Rand fece una smorfia, rimpiangendo la Notte d’Inverno a Emond’s Field. Ma Tam aveva ragione. In una fattoria, non si finisce mai di lavorare: terminata una cosa, ce ne sono subito altre due. Rand esitò, poi decise di tenere a portata di mano arco e frecce. Se il cavaliere nero fosse comparso, non voleva affrontarlo con solo una zappa.

Come prima cosa mise Bela nella stalla. Le tolse i finimenti e la sistemò accanto alla mucca; poi, messo da parte il mantello, la strofinò con manciate di paglia secca e la strigliò con un paio di brusche. Salì nel fienile e col forcone tirò giù il fieno da darle da mangiare. Le portò pure una misura d’avena, anche se ne rimaneva poca e forse non ce ne sarebbe stata per un pezzo, a meno che il tempo non migliorasse. La mucca, munta quella mattina alle prime luci, aveva dato solo un quarto del latte che produceva di solito: pareva prosciugarsi, col perdurare dell’inverno.

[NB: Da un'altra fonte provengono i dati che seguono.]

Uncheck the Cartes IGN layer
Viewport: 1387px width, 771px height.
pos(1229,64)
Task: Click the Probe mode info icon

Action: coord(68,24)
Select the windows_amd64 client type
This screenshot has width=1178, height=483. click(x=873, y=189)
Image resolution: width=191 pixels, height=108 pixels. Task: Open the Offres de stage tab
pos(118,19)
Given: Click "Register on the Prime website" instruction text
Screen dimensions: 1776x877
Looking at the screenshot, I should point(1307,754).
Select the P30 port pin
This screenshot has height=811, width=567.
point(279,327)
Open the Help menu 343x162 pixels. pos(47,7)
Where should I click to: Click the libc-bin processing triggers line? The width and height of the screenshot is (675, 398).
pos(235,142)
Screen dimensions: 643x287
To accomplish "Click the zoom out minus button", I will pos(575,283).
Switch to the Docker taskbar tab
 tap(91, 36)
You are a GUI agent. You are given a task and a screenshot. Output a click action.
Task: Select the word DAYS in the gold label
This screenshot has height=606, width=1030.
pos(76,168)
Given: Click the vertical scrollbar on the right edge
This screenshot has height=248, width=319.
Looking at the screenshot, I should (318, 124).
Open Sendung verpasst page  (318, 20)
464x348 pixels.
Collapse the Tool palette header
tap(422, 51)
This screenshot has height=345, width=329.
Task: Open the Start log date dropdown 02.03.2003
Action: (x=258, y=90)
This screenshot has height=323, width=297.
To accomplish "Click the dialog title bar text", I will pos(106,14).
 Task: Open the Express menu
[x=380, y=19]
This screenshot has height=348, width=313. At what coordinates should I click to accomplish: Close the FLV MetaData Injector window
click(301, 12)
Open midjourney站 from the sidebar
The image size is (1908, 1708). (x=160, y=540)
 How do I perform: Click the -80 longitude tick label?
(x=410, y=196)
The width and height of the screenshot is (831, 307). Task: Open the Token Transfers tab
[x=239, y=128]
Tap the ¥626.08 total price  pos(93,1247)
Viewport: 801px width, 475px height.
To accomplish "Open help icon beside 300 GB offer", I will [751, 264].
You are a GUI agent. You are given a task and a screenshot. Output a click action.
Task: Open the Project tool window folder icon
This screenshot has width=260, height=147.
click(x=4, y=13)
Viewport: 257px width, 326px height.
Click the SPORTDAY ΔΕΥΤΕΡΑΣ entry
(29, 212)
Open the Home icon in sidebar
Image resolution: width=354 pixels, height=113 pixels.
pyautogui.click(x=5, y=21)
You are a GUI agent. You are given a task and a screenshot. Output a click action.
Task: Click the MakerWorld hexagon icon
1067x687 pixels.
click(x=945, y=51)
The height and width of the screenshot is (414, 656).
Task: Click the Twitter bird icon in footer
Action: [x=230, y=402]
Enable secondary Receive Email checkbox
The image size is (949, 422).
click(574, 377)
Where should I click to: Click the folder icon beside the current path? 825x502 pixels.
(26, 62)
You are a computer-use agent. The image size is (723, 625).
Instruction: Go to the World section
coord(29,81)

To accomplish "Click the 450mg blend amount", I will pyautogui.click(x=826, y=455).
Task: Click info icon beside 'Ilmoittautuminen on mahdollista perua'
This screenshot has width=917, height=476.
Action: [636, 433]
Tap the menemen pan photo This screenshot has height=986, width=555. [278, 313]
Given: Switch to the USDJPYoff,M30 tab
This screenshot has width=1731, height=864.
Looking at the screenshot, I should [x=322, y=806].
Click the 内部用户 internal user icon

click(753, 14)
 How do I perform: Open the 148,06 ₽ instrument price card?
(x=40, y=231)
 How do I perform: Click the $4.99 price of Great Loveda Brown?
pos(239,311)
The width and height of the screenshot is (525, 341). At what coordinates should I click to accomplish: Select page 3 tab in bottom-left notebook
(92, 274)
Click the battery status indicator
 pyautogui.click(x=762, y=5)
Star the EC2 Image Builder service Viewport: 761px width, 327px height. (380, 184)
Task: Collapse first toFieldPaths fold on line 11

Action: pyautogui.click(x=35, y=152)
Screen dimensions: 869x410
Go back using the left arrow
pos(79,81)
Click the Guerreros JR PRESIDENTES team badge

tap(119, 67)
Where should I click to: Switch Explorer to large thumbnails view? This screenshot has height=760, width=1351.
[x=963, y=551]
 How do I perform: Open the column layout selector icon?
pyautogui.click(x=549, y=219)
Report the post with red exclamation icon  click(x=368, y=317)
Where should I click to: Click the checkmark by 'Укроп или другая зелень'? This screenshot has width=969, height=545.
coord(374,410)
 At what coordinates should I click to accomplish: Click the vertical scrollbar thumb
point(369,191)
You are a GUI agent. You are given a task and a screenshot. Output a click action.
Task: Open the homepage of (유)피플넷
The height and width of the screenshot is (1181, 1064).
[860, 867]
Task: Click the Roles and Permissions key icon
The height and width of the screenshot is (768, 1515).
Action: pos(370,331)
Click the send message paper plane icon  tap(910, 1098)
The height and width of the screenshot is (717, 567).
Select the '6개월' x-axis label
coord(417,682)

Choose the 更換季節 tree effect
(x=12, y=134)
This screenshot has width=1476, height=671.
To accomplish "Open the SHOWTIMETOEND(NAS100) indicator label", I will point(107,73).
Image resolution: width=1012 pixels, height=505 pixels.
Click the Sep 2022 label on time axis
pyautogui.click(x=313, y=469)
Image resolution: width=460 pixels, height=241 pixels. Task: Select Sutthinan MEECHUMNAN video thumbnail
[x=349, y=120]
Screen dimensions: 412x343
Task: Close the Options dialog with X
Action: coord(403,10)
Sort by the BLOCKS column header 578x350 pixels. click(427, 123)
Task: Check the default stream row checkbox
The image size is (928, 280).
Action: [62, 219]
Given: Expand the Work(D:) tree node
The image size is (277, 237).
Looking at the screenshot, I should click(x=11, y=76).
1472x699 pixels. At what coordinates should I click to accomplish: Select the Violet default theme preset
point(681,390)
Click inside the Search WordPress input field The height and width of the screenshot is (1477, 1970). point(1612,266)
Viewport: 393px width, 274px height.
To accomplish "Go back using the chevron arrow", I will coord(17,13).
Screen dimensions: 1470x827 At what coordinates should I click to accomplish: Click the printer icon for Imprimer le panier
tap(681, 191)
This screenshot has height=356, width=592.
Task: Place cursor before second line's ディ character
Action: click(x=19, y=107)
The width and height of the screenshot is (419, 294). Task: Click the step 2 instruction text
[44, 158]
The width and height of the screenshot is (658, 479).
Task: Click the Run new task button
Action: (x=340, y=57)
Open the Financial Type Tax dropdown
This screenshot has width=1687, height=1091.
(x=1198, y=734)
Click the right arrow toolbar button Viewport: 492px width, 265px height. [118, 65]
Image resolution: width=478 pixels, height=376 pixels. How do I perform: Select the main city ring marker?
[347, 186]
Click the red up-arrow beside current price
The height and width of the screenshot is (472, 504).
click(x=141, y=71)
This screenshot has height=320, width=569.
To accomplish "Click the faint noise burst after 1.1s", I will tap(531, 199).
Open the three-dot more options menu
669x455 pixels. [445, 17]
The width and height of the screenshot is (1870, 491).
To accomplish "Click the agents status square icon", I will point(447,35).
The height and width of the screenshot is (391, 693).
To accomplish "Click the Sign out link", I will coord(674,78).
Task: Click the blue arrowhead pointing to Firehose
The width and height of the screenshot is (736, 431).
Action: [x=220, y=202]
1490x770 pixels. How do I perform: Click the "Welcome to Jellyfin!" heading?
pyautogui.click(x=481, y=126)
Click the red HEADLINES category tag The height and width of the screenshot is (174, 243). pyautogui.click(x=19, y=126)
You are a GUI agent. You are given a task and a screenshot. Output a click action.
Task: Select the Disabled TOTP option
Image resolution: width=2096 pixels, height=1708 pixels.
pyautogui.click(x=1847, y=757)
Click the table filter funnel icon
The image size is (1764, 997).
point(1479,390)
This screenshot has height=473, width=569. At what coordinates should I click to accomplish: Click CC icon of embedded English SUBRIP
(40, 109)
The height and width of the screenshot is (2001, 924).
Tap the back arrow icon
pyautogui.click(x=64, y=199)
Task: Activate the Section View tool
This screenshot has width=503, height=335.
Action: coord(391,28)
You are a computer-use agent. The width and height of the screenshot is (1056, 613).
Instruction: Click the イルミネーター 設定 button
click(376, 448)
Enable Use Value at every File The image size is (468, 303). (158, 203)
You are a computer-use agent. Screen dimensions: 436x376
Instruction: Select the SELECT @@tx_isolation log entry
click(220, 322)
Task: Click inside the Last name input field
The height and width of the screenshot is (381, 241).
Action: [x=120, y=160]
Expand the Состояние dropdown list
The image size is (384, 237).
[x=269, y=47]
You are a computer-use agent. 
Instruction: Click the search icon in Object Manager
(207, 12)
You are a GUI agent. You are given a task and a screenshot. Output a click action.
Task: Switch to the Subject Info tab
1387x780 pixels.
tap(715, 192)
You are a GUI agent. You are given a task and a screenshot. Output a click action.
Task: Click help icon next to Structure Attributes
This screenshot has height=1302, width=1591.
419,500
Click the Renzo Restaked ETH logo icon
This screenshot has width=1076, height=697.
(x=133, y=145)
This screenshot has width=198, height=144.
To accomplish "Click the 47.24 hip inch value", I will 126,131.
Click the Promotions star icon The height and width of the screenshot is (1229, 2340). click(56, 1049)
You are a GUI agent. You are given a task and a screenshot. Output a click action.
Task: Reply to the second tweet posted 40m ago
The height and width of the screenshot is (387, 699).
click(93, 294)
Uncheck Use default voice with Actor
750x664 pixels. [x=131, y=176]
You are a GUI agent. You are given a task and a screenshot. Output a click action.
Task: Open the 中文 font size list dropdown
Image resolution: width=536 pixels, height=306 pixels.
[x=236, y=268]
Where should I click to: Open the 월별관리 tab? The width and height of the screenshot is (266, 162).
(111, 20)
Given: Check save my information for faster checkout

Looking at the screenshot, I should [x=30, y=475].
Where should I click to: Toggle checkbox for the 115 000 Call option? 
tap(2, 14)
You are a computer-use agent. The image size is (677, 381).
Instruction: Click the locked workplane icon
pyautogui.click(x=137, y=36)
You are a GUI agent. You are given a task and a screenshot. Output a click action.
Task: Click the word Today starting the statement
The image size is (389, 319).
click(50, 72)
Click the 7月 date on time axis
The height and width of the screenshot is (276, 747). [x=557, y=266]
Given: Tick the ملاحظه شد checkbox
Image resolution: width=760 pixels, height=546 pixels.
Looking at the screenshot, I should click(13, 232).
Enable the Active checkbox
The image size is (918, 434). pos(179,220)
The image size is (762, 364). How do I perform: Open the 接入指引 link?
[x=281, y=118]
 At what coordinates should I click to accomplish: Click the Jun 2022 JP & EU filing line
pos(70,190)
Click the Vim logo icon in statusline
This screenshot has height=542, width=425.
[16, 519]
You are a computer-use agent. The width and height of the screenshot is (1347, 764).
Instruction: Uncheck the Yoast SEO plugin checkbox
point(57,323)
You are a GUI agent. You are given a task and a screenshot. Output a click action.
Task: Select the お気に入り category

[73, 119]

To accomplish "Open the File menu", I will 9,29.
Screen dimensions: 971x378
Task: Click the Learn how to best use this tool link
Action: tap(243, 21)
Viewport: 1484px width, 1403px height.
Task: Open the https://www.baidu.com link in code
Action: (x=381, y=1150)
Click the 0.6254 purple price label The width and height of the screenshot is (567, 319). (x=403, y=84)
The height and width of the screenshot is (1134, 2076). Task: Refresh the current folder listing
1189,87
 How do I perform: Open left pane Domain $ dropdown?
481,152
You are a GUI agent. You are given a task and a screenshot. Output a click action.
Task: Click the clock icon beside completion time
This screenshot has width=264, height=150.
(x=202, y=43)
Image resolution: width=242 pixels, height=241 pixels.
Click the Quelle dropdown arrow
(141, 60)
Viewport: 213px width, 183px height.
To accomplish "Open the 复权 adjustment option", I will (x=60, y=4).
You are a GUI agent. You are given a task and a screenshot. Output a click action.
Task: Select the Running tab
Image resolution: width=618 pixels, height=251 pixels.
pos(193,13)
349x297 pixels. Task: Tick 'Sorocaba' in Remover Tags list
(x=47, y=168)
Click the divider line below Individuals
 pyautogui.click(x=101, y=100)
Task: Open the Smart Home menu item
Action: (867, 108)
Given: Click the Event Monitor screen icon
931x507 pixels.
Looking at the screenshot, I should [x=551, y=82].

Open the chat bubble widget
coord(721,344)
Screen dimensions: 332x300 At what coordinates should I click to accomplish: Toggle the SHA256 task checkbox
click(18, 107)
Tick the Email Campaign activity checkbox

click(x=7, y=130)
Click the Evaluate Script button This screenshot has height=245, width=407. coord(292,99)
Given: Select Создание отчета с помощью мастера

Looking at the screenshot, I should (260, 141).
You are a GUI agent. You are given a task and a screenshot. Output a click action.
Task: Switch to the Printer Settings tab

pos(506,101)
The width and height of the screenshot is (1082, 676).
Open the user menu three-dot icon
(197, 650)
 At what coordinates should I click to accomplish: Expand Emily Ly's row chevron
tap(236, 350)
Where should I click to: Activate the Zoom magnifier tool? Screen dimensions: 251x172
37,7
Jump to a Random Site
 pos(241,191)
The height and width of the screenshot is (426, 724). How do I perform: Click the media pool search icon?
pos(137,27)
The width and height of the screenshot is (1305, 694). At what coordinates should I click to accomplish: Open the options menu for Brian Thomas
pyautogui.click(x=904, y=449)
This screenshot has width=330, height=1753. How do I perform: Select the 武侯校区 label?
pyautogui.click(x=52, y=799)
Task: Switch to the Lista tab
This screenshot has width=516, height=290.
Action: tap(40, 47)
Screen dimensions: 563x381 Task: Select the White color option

Per le pecore era rimasto foraggio per due giorni: ormai avrebbero dovuto essere nei pascoli, ma l’erba non spuntava ancora. Rand rinnovò la provvista d’acqua e passò a raccogliere le uova. Ne trovò solo tre. Sembrava che le galline diventassero più furbe, nel nasconderle.

Si apprestava a zappare l’orto dietro la casa, quando Tam uscì e si sedette sulla panca di fronte alla stalla a riparare dei finimenti; tenne accanto a sé la lancia. Rand si tranquillizzò, perché aveva lasciato l’arco sopra il mantello, a qualche passo di distanza.

Nell’orto c’erano poche erbacce, ma i cavoli erano rachitici e si vedeva solo qualche germoglio di fagioli e piselli e nessun segno delle bietole. Non avevano piantato tutto, certo, nella speranza che il freddo finisse e permettesse di fare un po’ di raccolto, prima che non ci fosse più niente in cantina. Sarchiato l’orto, c’era la legna da spaccare.

A Rand pareva che fossero passati anni, da quando non c’era legna da spaccare. Ma lamentarsi non avrebbe riscaldato la casa; perciò prese la scure, appoggiò al ceppo arco e faretra e si mise al lavoro. Pino, per fiamme rapide e calde; quercia, per fuoco più lento. Ben presto era tanto accaldato da togliersi la giubba. Quando il mucchio di legna fu abbastanza grosso, formò una catasta contro la parete della casa, accanto alle altre; alcune erano alte fino alla gronda, mentre di solito, in quel periodo dell’anno, erano quasi consumate. A furia di spaccare e di accatastare, si lasciò prendere dal ritmo dei colpi di scure; fu riportato al presente, con un sobbalzo di sorpresa, dalla mano di Tam sulla spalla.

Il crepuscolo era sceso e già svaniva rapidamente nella notte. La luna piena, alta sopra gli alberi, brillava, livida e gonfia, come se fosse pronta a cadere. Anche il vento era diventato più freddo e nuvole sbrindellate correvano nel cielo sempre più buio.

«Andiamo a lavarci, figliolo, e mangiamo un po’ di minestra. Ho già portato l’acqua per un bagno caldo prima d’andare a letto.»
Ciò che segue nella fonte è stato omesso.